茶道論「芸能論」① —中世の芸能— 

芸能論とは

茶の湯を芸能という切り口で捉えようとする発想である。
林屋辰三郎氏は芸能の性格として巡事性と結座性をあげた。

巡事性

巡事性とは、寄合いの座において、一人一人が順序を保ちながらことを運ぶことであり、「巡事というプロセス」が楽しまれる点に芸能性があった。
 連歌は発句からはじまって二句、三句と連衆によって巡事、句がつけられていく、この形式こそ日本芸能特有の巡事性である。

結座性

古代中世の芸能の特質は寄り合いの芸能という点にある。一座をなして芸能を互いに楽しみ、同時に一座に集う衆の結束を固め心を一つにする役割を芸能に期待していた。

一座建立と一期一会

茶会において重要なことは、一座の人々の心の連鎖的結合であり、個と全の完全なる調和の発見である。結座性とはいわゆる一座建立である。

この芸とは、衆人愛敬をもて、一座建立の寿福とせり

世阿弥「風姿花伝」『日本古典文學大系』1961、岩波書店。

能楽史一般の理解
世阿弥のいう一座とは、「芸能座の組織が成立する」と解釈されている。

林屋氏の解釈は「実は舞台の演者と見物席の全観客の精神的融合、換言すれば一座を結ぶということによる芸術的法悦境の完成を意味するものであった」
→茶の湯でいう「亭主と客の間に生じる一体感と高揚感を一座建立と考える見解」である。

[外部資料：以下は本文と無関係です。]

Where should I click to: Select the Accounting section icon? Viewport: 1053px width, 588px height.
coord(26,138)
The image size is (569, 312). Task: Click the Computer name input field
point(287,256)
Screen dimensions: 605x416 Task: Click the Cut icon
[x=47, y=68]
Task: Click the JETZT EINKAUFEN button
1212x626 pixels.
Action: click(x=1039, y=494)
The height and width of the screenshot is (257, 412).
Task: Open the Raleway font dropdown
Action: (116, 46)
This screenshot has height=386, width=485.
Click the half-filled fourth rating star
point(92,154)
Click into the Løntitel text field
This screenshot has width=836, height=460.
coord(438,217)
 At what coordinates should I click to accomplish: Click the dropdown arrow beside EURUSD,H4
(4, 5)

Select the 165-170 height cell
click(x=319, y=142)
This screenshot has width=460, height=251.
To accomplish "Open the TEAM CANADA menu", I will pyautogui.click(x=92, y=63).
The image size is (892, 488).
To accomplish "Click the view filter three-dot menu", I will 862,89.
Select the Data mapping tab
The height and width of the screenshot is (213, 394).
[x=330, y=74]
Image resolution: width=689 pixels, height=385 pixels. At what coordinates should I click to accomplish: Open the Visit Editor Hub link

そして、茶道論としての一座建立は武野紹鴎が初出である。
『山上宗二記』「又十体 第六条」

一、客人フリ事、在一座ノ建立ニ、條々蜜傳多也、一義初心ノ爲ニ紹鷗ノ語傳ヘラレタリ、但、當時宗易嫌ルル也、端々夜話ノ時云出サレタリ、第一、朝夕寄合間ナリトモ、道具ヒラキ、亦ハ口切ハ不及云ニ、常ノ茶湯ナリトモ、路地ヘ入ヨリ出ルマテ、一期ニ一度ノ會ノヤウニ、亭主ヲ可敬畏、世間雑談無用也、夢庵狂謌

千宗室編『茶道古典全集 第六巻』1958、淡交社、93頁。

これは客の心得として説かれている。
武野紹鷗が語った「一座建立」を利休は嫌い。かわって一期一会の語があらわれる。
熊倉功夫氏は紹鷗時代の茶の湯が一座建立という結座性的な性格が強く、利休はそれを改めようとしたとしている。



熊倉功夫「茶道論の系譜」熊倉功夫・田中秀隆編『茶道文化体系 第一巻 茶道文化論』1999、淡交社。